文書本文のうち、「図4図4は、ブレーキキャリパ」から「(秒)であり、縦軸は電位(kV)である。」までの範囲を、末尾の語句も含めて一字一句変えずに書き写すこと。

*文書本文*:
******************************

図2図2は、ステアリングコラムである本発明の一態様の自動車用摺動部材の一実施形態を示す概略図である。
図3図3は、パワーウインドウレギュレーターである本発明の一態様の自動車用摺動部材の一実施形態を示す概略図である。
図4図4は、ブレーキキャリパーである本発明の一態様の自動車用摺動部材の一実施形態を示す概略図である。
図5図5は、電動スライドルーフである本発明の一態様の自動車用摺動部材の一実施形態を示す概略図である。
図6図6は、電動シートである本発明の一態様の自動車用摺動部材の一実施形態を示す概略図である。
図7図7は、操縦安定性の測定試験におけるレーンチェンジ時のステアリング操舵角を経時的に示すグラフである。
図8図8は、実施例1及び比較例1の試験車両において、60°/秒のステアリング操舵角における車両ヨー角加速度の値を示すグラフである。
図9図9は、実施例2及び比較例1の試験車両において、走行中のフェンダーライナーの電位の経時変化を示すグラフである。(a)は比較例1の試験車両の測定結果を、(b)は実施例2の試験車両の測定結果を、それぞれ示す。(a)及び(b)において、横軸は経過時間(秒)であり、縦軸は電位(kV)である。
図10図10は、実施例1、参考例1及び比較例1の潤滑剤において、放電特性評価装置を用いて測定した放電速度の指標となる電圧降下時間(放電速度の逆数)を示すグラフである。
【発明を実施するための形態】
【0011】
以下、本発明の好ましい実施形態について詳細に説明する。
【0012】
<1. 自動車用摺動部材>
本発明者らは、複数の摺動部を備える自動車用摺動部材において、該自動車用摺動部材の自動車への組付けを行う作業者又は自動車の使用者が触れる箇所には導電性カーボンを実質的に含有しない又は少量の導電性カーボンを含有する潤滑剤を配置し、該自動車用摺動部材の自動車への組付けを行う作業者又は自動車の使用者が触れない箇所には前記潤滑剤より相対的に多量の導電性カーボンを含有する潤滑剤を配置することにより、自動車の除電及び/又は除電による操縦安定性の向上をすることができ、且つ潤滑剤の付着による作業性及び/又は意匠性の低下を実質的に抑制又は回避することができることを見出した。それ故、本発明の一態様は、自動車用摺動部材に関する。

******************************

*データ抜粋*:
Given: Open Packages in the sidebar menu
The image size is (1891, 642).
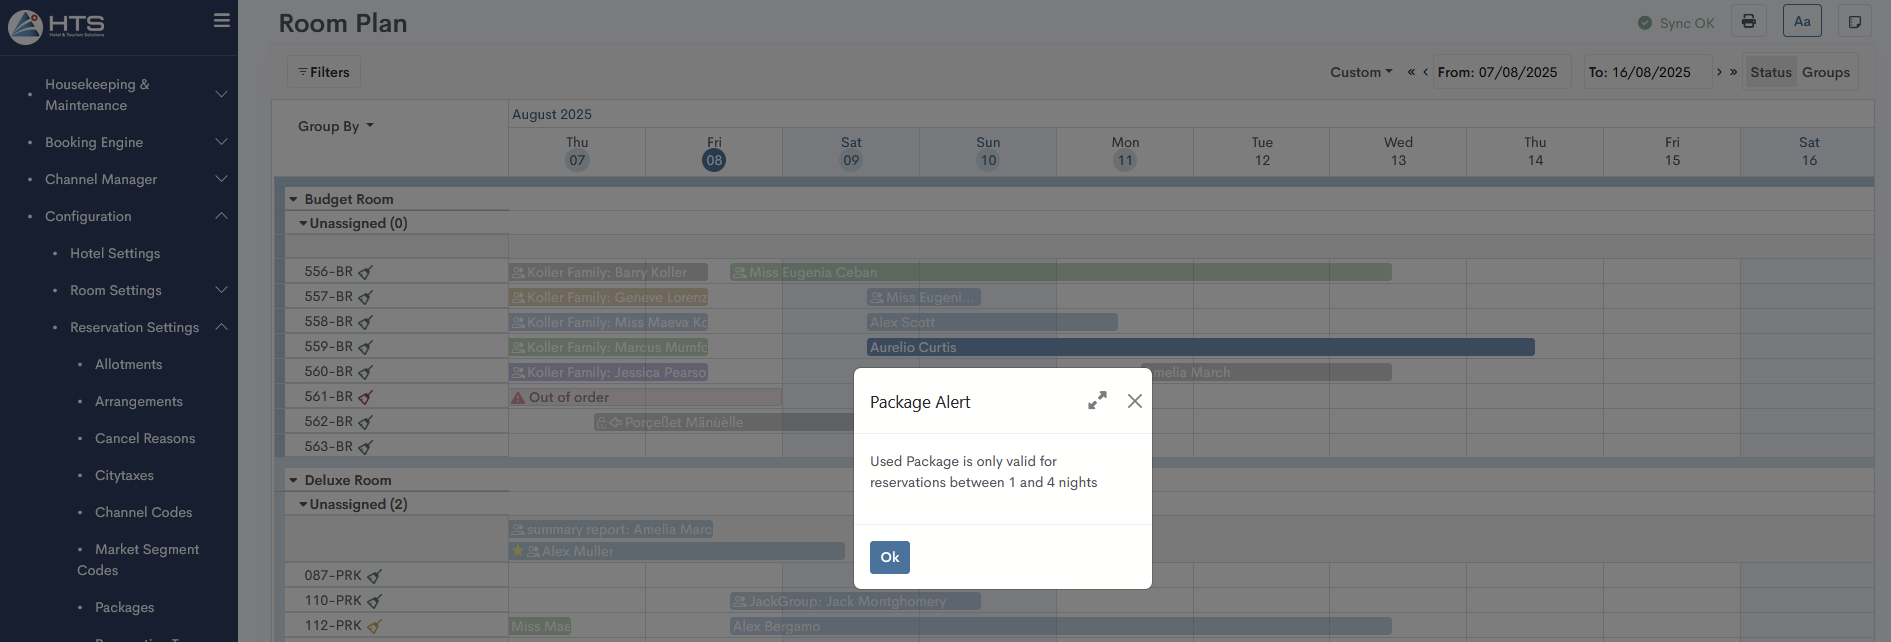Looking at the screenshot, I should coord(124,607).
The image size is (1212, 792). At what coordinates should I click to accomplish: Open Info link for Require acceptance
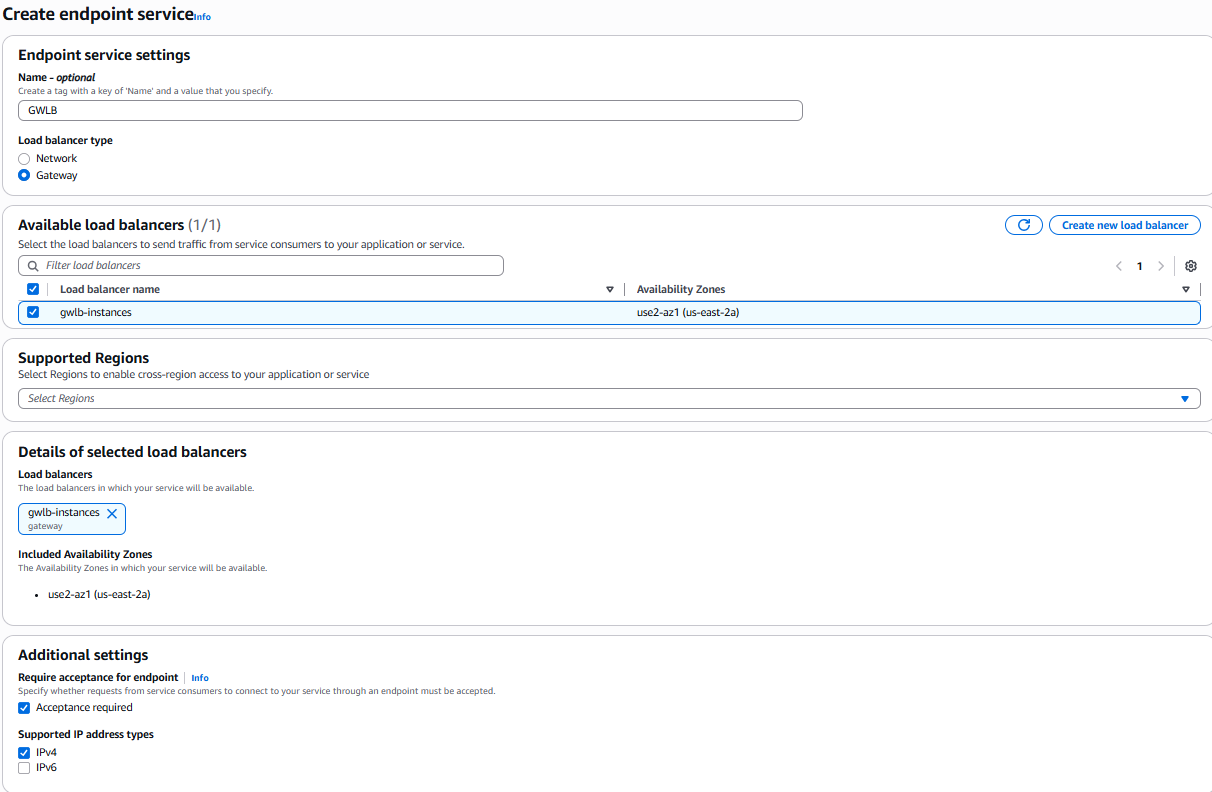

******************************

*解答例*:
図4図4は、ブレーキキャリパーである本発明の一態様の自動車用摺動部材の一実施形態を示す概略図である。
図5図5は、電動スライドルーフである本発明の一態様の自動車用摺動部材の一実施形態を示す概略図である。
図6図6は、電動シートである本発明の一態様の自動車用摺動部材の一実施形態を示す概略図である。
図7図7は、操縦安定性の測定試験におけるレーンチェンジ時のステアリング操舵角を経時的に示すグラフである。
図8図8は、実施例1及び比較例1の試験車両において、60°/秒のステアリング操舵角における車両ヨー角加速度の値を示すグラフである。
図9図9は、実施例2及び比較例1の試験車両において、走行中のフェンダーライナーの電位の経時変化を示すグラフである。(a)は比較例1の試験車両の測定結果を、(b)は実施例2の試験車両の測定結果を、それぞれ示す。(a)及び(b)において、横軸は経過時間(秒)であり、縦軸は電位(kV)である。